** Work to complete **
Rewrite the data below with each "screenshot" changed to "screen capture" and every other word left as it is. Leave the pictures out of your version.

** Data shown **
··········

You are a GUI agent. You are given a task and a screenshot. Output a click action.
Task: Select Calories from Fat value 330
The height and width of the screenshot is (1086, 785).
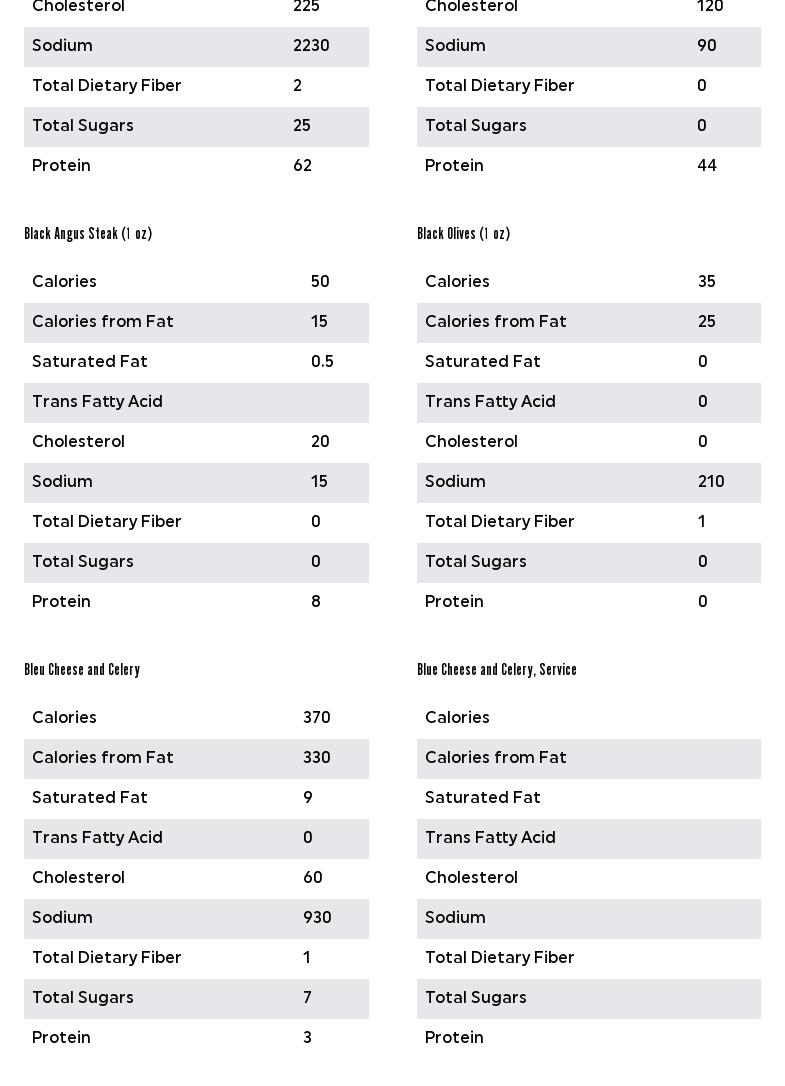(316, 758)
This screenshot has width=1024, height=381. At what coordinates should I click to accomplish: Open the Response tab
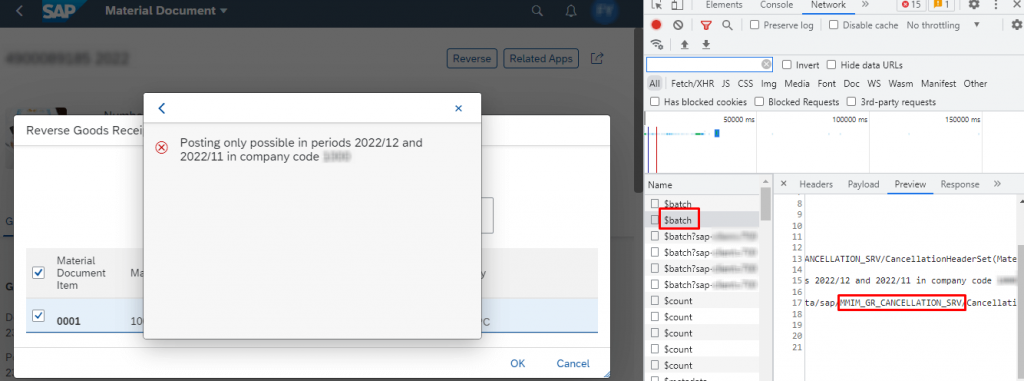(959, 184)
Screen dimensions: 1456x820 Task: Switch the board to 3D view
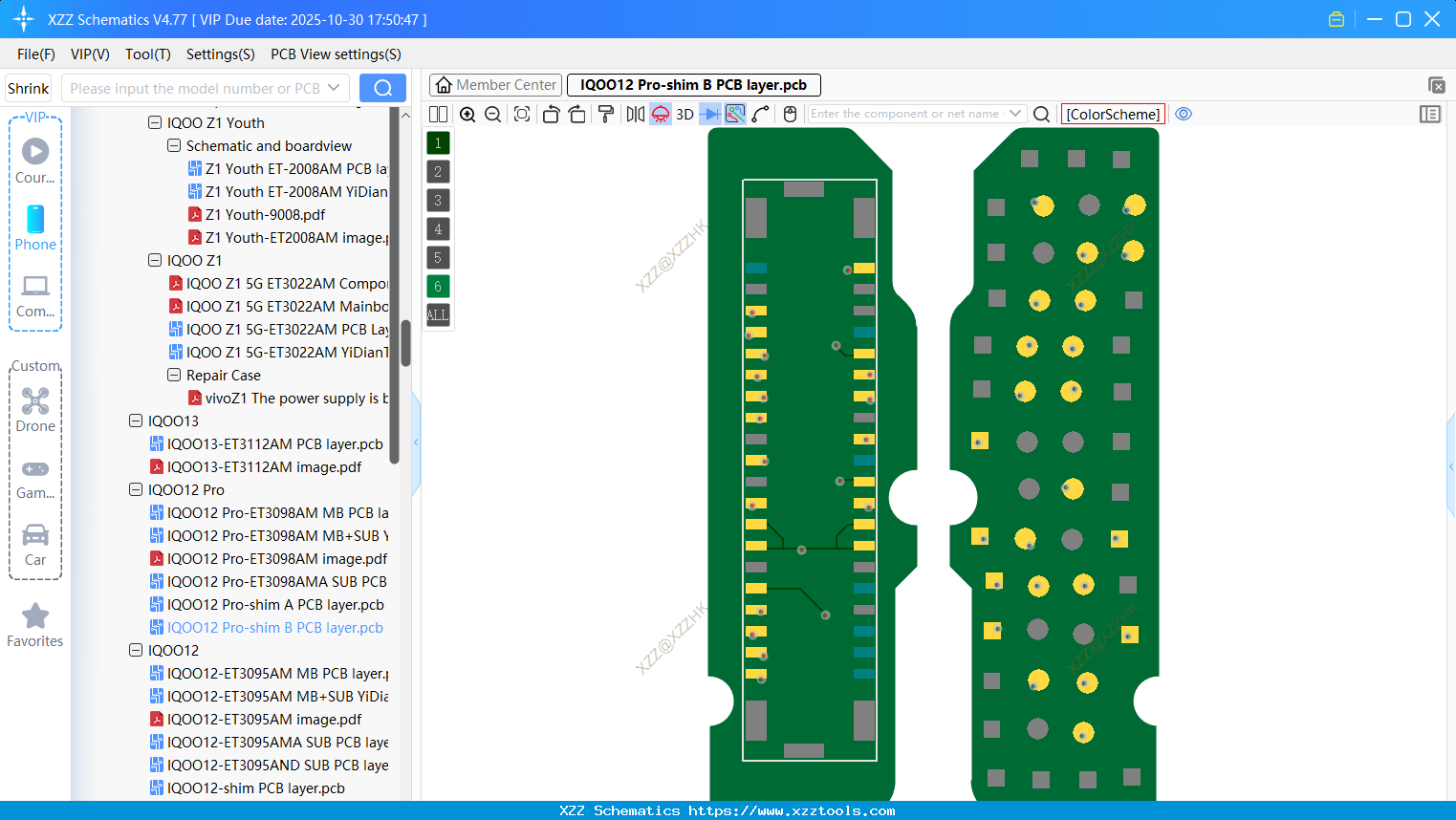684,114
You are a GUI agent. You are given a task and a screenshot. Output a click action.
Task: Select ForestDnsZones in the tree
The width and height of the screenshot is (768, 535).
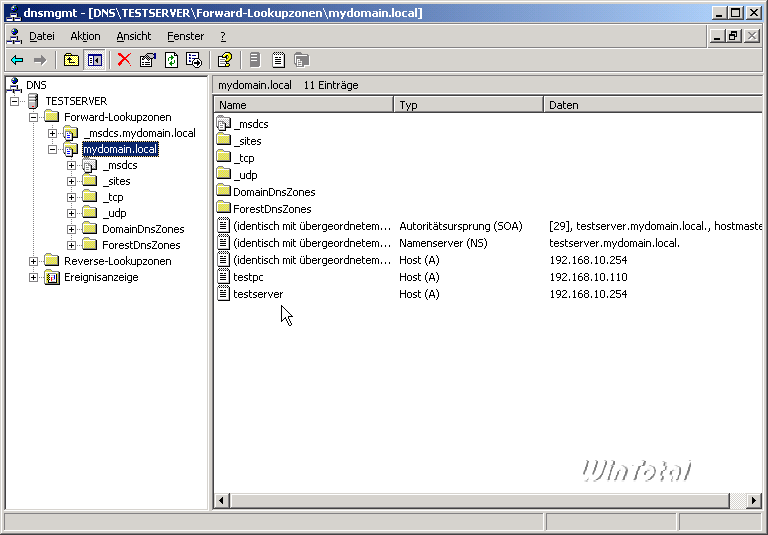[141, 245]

··········

** Written solution **
You are a GUI agent. You are given a task and a screen capture. Output a click action.
Task: Select Calories from Fat value 330
The height and width of the screen capture is (1086, 785).
(316, 758)
This screen capture has width=1024, height=381. At what coordinates should I click to accomplish: Open the Response tab
(959, 184)
Screen dimensions: 1456x820 Task: Switch the board to 3D view
684,114
You are a GUI agent. You are given a task and a screen capture. Output a click action.
Task: Select ForestDnsZones in the tree
The width and height of the screen capture is (768, 535).
[141, 245]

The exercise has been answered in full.